* TASKS
1. In the Bedrock document processing page, which model handles classification and extraction?
2. Please carry the Bedrock document processing page forward from the point where it stops.

* SELECTED EXTRACT
---
Skip to main content

Bedrock Document Processing

Overview

This example demonstrates AI-powered document processing using the BedrockDocumentProcessing construct with Amazon Bedrock foundation models for intelligent document classification and data extraction.

Use Case: Invoice processing, document digitization, content extraction

What This Example Does

  • Document Classification: Automatically identifies document types (invoices, receipts, identity documents, etc.)
  • Information Extraction: Extracts key entities and data from documents using AI
  • Workflow Orchestration: Uses Step Functions to manage the processing pipeline
  • Metadata Storage: Tracks processing status and results in DynamoDB

Architecture

Key Features

  • AI-Powered Processing: Uses Claude 3.7 Sonnet for classification and extraction
  • Automatic Triggering: S3 uploads automatically start processing
  • Structured Results: JSON output with extracted entities and metadata
  • Error Handling: Failed documents moved to failed/ prefix with error details
  • Observability: CloudWatch logs and Step Functions monitoring

Deployment

Prerequisites

  • AWS CLI configured with appropriate permissions
  • CDK CLI installed: npm install -g aws-cdk
  • Node.js 18+
  • Amazon Bedrock model access (Claude 3.7 Sonnet)

Deploy Steps

# Install dependencies
npm install

# Build the project
npm run build

# Deploy the stack
npx cdk deploy --require-approval never

Usage Example

1. Upload Documents

Upload documents to the S3 bucket's raw/ prefix:

# Get bucket name from CDK output
aws s3 cp sample-invoice.pdf s3://YOUR-BUCKET-NAME/raw/

2. Monitor Processing

  • Step Functions Console: View workflow execution progress
  • CloudWatch Logs: Check Lambda function logs for detailed processing
  • DynamoDB: Query metadata table for processing results

3. Processing Results

The workflow produces structured JSON output:

{
"documentId": "sample-invoice-1756401373049",
"classificationResult": {
"documentClassification": "INVOICE"
---
* INFORMATION SHOWN
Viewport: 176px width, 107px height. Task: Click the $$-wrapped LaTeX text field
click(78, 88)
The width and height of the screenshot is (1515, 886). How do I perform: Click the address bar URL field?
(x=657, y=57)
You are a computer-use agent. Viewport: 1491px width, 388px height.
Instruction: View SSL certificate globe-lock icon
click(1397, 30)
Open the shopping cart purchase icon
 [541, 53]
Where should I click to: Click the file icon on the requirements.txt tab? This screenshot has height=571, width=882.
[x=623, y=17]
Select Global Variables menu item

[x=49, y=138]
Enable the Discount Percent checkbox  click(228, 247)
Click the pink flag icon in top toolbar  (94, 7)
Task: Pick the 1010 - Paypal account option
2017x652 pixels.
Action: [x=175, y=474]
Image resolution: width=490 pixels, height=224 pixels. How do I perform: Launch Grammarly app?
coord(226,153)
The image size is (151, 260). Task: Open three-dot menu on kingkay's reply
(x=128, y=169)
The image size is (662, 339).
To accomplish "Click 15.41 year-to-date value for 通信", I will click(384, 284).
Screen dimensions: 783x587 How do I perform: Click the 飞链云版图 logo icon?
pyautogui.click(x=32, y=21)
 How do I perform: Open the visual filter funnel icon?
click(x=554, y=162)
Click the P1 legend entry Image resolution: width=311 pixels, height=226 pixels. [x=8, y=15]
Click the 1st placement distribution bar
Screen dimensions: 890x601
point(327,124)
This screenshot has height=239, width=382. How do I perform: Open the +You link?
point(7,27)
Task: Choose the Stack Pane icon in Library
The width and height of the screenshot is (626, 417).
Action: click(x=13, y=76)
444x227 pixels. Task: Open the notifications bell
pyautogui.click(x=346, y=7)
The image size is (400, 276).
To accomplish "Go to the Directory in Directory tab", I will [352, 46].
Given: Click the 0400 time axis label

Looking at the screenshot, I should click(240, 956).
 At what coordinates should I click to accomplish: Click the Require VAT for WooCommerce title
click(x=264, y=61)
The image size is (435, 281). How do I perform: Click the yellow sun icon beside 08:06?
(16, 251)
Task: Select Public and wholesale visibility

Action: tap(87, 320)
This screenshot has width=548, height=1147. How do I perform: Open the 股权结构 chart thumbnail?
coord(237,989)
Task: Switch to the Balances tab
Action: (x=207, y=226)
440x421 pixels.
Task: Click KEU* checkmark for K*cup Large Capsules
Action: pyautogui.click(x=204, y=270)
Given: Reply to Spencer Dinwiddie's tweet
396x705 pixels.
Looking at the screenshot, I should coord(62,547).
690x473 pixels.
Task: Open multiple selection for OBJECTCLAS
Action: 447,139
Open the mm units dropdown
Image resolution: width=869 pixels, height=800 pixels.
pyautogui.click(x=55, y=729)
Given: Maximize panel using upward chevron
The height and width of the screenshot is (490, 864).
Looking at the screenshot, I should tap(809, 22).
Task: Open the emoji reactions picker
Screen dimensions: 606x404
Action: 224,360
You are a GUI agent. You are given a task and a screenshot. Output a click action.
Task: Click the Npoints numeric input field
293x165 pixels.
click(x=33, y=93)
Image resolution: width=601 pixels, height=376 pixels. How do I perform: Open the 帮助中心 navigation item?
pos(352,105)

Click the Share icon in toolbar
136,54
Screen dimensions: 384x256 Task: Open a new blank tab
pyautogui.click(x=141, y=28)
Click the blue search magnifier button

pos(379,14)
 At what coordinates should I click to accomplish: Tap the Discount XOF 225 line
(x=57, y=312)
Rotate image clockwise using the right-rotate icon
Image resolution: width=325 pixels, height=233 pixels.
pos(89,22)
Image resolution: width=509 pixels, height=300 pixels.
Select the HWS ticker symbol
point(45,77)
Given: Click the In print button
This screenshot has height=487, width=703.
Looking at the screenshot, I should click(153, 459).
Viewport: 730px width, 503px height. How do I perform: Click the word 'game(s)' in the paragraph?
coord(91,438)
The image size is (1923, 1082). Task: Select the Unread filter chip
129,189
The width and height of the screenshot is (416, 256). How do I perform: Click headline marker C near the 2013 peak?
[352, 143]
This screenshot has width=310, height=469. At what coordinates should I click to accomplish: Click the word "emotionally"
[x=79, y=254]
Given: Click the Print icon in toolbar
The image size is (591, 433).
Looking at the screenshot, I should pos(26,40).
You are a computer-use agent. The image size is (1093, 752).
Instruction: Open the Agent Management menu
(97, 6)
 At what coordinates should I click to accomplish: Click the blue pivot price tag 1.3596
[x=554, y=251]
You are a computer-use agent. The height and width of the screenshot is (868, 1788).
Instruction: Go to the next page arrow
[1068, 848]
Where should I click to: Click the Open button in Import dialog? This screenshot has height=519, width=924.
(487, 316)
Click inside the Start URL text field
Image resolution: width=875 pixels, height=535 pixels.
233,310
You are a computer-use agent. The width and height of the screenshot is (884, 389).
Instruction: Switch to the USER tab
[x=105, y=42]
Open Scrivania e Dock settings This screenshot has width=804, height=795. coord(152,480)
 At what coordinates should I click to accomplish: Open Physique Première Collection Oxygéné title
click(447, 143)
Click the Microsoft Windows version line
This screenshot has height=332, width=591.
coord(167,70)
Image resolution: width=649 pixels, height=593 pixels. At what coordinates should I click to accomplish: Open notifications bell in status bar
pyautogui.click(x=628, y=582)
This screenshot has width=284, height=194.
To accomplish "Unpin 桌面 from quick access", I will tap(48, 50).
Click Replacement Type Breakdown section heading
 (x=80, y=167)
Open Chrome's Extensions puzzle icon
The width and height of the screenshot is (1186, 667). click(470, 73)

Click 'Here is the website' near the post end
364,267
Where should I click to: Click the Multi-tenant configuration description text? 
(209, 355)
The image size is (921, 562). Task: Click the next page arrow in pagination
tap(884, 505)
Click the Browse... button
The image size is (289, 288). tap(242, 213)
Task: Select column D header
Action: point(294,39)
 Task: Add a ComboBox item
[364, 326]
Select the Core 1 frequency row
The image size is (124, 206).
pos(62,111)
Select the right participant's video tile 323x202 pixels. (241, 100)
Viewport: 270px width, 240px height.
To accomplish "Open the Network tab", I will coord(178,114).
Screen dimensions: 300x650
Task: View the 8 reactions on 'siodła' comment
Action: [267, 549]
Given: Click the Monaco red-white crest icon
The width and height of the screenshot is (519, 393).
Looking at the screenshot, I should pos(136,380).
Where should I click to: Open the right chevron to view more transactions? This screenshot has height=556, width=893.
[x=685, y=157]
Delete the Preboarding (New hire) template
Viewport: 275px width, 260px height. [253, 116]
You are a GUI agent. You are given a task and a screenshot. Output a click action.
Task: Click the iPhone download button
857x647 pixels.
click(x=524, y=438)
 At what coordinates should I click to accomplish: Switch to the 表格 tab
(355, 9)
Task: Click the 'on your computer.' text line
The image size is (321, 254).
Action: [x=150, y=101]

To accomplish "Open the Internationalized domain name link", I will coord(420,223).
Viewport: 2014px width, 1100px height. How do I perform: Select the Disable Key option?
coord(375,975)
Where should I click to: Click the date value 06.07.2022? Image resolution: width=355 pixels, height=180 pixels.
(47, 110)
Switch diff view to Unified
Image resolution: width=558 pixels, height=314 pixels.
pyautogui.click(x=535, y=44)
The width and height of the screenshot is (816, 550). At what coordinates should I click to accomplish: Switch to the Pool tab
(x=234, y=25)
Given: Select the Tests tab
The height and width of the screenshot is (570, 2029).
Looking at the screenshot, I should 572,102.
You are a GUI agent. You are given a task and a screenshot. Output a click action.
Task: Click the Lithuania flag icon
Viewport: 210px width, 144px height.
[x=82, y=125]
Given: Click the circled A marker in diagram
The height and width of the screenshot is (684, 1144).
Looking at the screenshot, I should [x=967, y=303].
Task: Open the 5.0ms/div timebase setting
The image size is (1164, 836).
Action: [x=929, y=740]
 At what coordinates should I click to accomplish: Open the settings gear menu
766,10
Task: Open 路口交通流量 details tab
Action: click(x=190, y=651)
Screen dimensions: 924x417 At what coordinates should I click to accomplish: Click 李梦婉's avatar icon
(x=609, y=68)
---
* EXERCISE RESULTS
1. Claude 3.7 Sonnet.

2.
},
"processingResult": {
"result": {
"entities": [
{
"type": "INVOICE_NUMBER",
"value": "INV-2024-001"
},
{
"type": "TOTAL_AMOUNT",
"value": "$1,250.00"
},
{
"type": "DUE_DATE",
"value": "2024-02-15"
}
]
}
}
}

Supported Document Types

  • Invoices: Invoice number, amounts, dates, vendor information
  • Receipts: Purchase details, merchant info, totals
  • Identity Documents: Names, addresses, ID numbers
  • Forms: Field extraction based on document structure

Configuration Options

new BedrockDocumentProcessing(this, 'DocProcessing', {
// Custom models
classificationModelId: FoundationModelIdentifier.ANTHROPIC_CLAUDE_3_HAIKU_20240307_V1_0,
processingModelId: FoundationModelIdentifier.ANTHROPIC_CLAUDE_3_SONNET_20240229_V1_0,

// Custom prompts
classificationPrompt: "Your custom classification prompt...",
processingPrompt: "Your custom extraction prompt...",

// Enable observability
enableObservability: true
});

Troubleshooting

Common Issues:

  1. No processing triggered: Ensure documents are uploaded to raw/ prefix
  2. Bedrock access denied: Verify model access in Bedrock console
  3. Processing timeout: Check document size and complexity

Monitoring:

  • Step Functions execution history
  • CloudWatch metrics for Lambda functions
  • DynamoDB items for processing status

Cleanup

npx cdk destroy

Note: This will delete all resources including the S3 bucket and any uploaded documents.